Your assignment =
Please repeat the stretch of the material below from the line containing "has width=423, height=750." through the line containing "coordinates (1057, 258).", word for word, with nothing else.
--- The records Enclosed Below ---
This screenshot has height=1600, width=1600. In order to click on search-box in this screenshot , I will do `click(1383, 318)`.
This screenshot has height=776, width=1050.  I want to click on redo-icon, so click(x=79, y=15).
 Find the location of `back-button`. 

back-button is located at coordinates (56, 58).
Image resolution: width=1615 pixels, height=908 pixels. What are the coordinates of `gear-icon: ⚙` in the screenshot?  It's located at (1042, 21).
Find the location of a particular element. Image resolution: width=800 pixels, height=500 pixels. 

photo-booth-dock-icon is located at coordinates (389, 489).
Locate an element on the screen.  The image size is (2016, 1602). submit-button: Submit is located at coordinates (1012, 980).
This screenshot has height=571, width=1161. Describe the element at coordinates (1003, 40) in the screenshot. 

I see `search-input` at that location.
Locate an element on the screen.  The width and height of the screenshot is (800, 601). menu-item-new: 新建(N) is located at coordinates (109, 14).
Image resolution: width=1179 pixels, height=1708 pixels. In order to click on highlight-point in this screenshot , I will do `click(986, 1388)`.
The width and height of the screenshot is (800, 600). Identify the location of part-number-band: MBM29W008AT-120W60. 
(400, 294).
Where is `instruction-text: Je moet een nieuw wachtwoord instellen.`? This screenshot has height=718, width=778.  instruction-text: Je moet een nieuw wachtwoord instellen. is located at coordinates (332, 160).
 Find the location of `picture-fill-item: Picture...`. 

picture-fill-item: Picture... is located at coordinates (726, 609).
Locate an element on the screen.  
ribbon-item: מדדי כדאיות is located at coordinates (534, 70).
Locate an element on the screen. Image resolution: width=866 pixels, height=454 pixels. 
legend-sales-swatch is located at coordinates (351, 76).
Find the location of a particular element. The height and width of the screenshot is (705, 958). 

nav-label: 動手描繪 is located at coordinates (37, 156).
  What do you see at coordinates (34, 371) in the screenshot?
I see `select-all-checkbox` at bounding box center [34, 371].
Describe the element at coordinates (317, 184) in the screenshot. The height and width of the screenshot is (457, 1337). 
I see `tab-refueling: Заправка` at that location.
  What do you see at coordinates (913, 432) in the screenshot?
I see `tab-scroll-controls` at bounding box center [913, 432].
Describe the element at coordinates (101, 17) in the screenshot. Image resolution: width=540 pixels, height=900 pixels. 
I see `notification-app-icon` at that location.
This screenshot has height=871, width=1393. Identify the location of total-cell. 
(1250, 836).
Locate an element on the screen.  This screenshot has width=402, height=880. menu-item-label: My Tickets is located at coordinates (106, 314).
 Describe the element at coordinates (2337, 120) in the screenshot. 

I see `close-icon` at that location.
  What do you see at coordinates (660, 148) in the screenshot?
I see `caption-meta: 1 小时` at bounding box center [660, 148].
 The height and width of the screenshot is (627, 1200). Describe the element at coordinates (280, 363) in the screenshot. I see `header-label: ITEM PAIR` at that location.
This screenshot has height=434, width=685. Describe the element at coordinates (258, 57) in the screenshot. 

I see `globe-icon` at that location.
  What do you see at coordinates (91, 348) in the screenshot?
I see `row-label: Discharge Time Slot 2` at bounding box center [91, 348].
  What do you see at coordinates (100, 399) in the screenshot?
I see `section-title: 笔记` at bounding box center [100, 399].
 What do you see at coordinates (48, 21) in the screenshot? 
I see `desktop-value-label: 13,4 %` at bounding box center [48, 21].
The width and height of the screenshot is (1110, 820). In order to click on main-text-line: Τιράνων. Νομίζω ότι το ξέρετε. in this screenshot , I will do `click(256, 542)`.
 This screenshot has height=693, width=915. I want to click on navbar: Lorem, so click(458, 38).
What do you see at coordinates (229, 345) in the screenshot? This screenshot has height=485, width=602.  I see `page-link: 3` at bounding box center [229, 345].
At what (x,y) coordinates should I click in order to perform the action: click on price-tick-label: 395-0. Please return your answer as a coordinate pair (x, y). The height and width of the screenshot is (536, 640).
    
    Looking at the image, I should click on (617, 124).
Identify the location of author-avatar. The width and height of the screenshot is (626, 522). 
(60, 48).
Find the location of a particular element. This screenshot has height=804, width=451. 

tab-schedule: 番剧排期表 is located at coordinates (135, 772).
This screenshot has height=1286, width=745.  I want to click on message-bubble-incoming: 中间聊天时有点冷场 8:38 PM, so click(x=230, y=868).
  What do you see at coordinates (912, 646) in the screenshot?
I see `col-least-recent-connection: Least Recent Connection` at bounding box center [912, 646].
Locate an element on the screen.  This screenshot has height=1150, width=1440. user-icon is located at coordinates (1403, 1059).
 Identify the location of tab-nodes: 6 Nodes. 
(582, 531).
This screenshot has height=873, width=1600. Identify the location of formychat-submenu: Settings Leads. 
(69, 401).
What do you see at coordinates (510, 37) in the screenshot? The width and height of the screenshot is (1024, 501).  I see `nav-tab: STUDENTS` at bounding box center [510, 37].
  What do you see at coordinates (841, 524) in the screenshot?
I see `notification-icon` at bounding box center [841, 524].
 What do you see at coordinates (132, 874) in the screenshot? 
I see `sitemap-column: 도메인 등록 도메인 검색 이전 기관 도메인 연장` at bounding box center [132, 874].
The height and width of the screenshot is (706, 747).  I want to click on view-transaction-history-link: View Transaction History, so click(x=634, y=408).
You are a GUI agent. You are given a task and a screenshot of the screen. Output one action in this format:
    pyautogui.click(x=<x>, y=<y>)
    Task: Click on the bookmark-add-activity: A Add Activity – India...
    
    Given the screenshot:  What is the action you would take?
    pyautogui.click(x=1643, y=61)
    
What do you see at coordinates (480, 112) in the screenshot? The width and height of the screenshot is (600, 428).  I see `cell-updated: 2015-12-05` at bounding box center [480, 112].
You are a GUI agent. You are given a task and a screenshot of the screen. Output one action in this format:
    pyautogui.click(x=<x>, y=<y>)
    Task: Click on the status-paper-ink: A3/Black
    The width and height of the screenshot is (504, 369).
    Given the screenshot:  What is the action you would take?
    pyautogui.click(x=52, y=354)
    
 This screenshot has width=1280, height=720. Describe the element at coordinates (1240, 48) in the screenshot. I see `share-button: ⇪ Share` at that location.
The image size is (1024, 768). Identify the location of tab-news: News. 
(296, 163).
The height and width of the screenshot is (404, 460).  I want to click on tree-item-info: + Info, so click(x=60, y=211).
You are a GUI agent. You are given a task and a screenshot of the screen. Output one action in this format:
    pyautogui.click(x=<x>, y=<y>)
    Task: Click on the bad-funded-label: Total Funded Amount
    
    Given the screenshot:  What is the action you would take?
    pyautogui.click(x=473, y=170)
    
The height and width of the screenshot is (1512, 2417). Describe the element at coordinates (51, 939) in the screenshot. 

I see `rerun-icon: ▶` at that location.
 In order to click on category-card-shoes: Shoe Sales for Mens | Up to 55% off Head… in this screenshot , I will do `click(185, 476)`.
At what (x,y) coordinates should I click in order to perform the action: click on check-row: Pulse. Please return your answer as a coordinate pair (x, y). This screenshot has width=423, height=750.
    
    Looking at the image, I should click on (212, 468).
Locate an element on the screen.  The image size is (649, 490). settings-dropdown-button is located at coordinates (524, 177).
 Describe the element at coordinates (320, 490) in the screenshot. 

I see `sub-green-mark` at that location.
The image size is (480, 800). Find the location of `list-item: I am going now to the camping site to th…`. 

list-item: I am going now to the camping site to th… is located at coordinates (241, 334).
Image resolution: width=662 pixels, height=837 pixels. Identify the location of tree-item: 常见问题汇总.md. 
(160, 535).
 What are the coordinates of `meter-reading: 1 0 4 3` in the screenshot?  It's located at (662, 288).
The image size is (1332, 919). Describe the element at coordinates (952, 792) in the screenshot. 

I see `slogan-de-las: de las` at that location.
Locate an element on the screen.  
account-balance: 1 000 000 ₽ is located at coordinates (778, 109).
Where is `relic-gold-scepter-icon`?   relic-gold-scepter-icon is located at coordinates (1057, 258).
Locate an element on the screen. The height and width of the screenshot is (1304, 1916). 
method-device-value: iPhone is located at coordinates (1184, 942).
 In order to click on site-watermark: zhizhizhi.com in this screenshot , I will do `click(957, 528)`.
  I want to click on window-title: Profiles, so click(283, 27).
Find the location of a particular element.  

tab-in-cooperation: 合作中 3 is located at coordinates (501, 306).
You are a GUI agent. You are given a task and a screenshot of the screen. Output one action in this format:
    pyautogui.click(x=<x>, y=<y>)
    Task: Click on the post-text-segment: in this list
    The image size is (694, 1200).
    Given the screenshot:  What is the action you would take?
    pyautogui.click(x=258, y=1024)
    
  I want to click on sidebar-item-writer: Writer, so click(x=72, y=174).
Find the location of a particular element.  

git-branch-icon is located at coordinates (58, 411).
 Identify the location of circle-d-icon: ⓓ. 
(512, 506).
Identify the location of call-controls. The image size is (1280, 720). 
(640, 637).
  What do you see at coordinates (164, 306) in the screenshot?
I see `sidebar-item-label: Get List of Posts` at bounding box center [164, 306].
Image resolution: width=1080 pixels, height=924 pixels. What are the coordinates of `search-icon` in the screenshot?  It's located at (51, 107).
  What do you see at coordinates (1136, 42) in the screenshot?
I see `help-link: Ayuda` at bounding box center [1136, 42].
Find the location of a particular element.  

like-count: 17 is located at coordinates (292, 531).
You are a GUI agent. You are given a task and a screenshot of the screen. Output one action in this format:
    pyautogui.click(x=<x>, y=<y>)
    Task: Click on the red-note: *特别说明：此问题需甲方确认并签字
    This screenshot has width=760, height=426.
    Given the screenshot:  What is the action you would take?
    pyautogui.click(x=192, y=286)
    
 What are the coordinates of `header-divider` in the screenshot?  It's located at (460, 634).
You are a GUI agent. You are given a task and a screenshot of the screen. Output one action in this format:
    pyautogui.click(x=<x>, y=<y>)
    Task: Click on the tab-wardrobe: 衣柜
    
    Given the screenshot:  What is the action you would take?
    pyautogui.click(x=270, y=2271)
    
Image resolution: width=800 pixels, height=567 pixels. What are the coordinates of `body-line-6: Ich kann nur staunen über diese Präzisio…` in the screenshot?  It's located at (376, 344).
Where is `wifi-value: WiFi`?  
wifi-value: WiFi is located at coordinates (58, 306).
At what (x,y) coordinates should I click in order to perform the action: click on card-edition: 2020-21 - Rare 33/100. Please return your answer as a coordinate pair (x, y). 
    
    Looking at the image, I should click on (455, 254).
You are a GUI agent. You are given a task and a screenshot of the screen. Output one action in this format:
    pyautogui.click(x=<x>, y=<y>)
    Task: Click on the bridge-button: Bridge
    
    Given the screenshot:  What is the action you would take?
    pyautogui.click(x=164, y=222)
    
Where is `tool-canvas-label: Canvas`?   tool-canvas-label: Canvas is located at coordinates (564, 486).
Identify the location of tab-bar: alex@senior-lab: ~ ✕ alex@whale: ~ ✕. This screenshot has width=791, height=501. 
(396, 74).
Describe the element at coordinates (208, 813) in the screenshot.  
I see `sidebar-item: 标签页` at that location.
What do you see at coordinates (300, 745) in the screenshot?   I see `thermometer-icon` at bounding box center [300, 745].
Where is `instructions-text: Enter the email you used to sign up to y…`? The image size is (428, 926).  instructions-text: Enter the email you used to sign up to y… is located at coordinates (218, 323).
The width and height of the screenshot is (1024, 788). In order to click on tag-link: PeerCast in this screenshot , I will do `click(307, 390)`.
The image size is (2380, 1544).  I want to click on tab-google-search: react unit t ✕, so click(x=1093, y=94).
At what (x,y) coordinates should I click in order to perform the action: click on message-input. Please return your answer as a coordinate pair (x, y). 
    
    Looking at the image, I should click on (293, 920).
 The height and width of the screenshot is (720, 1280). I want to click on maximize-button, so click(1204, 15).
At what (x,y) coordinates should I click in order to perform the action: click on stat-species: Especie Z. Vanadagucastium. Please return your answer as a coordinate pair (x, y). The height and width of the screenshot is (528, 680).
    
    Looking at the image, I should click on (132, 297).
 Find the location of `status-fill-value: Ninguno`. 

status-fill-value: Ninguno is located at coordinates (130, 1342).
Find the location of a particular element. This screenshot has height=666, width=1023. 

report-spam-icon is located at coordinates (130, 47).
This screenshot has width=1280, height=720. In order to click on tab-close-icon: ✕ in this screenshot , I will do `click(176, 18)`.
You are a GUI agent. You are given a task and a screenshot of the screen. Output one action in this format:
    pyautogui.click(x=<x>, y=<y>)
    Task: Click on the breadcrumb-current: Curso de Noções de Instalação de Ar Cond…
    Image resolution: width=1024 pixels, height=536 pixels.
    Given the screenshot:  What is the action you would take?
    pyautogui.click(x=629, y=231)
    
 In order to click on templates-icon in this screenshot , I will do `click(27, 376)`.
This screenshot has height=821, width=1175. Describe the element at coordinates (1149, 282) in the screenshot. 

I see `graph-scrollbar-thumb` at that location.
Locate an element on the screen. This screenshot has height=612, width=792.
--- End of Enclosed The records ---
Written answer =
At what (x,y) coordinates should I click in order to perform the action: click on check-row: Pulse. Please return your answer as a coordinate pair (x, y). This screenshot has width=423, height=750.
    
    Looking at the image, I should click on (212, 468).
Locate an element on the screen.  The image size is (649, 490). settings-dropdown-button is located at coordinates (524, 177).
 Describe the element at coordinates (320, 490) in the screenshot. 

I see `sub-green-mark` at that location.
The image size is (480, 800). Find the location of `list-item: I am going now to the camping site to th…`. 

list-item: I am going now to the camping site to th… is located at coordinates (241, 334).
Image resolution: width=662 pixels, height=837 pixels. Identify the location of tree-item: 常见问题汇总.md. 
(160, 535).
 What are the coordinates of `meter-reading: 1 0 4 3` in the screenshot?  It's located at (662, 288).
The image size is (1332, 919). Describe the element at coordinates (952, 792) in the screenshot. 

I see `slogan-de-las: de las` at that location.
Locate an element on the screen.  
account-balance: 1 000 000 ₽ is located at coordinates (778, 109).
Where is `relic-gold-scepter-icon`?   relic-gold-scepter-icon is located at coordinates (1057, 258).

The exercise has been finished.